What is needed
Check each line below for the word "computer", and copy those that have it.

Dataset entries
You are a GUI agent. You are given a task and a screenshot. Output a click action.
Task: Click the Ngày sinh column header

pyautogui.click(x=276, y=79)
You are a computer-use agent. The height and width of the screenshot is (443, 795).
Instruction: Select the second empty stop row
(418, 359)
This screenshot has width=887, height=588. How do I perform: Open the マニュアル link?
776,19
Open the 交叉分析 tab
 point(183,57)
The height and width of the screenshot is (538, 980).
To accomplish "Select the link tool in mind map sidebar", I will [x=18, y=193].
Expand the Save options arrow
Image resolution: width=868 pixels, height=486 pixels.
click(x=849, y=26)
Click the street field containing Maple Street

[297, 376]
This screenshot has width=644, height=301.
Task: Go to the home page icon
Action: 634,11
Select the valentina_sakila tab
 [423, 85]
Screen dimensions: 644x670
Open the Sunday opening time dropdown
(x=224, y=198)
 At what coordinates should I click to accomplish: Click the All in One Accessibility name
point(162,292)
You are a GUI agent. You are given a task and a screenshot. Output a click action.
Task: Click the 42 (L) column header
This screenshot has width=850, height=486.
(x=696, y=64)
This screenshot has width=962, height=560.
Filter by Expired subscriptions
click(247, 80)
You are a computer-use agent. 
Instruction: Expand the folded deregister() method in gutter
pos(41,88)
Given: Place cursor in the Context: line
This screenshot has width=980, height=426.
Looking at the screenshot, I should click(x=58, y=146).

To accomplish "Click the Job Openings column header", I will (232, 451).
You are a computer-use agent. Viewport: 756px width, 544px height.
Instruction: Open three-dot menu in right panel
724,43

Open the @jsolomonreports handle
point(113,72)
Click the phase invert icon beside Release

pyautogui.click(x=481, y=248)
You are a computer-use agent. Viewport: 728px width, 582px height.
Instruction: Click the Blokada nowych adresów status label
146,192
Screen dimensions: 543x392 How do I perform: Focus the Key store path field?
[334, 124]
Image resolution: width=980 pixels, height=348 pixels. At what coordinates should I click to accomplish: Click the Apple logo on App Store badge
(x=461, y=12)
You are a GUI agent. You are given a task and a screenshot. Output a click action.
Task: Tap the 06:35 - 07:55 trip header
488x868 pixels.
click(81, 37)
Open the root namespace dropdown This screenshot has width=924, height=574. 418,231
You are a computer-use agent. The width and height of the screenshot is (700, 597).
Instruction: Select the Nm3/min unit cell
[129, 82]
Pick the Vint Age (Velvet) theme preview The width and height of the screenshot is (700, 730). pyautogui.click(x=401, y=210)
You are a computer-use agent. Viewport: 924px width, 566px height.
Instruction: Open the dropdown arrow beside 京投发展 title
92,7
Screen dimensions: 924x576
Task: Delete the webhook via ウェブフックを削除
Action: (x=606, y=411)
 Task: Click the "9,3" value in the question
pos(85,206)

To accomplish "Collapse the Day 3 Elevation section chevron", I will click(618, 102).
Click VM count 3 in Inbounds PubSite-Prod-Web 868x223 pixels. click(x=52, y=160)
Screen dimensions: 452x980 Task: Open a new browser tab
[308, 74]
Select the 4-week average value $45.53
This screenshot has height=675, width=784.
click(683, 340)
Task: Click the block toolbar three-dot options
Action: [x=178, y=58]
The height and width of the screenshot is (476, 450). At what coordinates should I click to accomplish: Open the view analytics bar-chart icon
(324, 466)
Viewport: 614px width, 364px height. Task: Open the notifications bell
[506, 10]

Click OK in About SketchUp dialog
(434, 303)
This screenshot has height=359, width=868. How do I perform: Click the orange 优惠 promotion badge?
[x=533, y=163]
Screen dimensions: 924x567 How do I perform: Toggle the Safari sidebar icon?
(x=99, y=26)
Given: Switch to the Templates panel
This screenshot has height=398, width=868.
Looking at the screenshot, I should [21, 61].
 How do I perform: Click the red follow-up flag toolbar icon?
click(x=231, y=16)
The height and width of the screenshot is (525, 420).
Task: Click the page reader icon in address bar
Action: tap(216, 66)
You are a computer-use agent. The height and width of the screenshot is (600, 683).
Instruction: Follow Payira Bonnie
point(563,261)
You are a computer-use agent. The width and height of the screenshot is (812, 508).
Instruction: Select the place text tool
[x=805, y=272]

Completed task
You are a computer-use agent. The height and width of the screenshot is (443, 795).
You are a computer-use agent. 
You are a computer-use agent. Viewport: 756px width, 544px height.
You are a computer-use agent. Viewport: 728px width, 582px height.
You are a computer-use agent. The width and height of the screenshot is (700, 597).
You are a computer-use agent. Viewport: 924px width, 566px height.
You are a computer-use agent. The height and width of the screenshot is (600, 683).
You are a computer-use agent. The width and height of the screenshot is (812, 508).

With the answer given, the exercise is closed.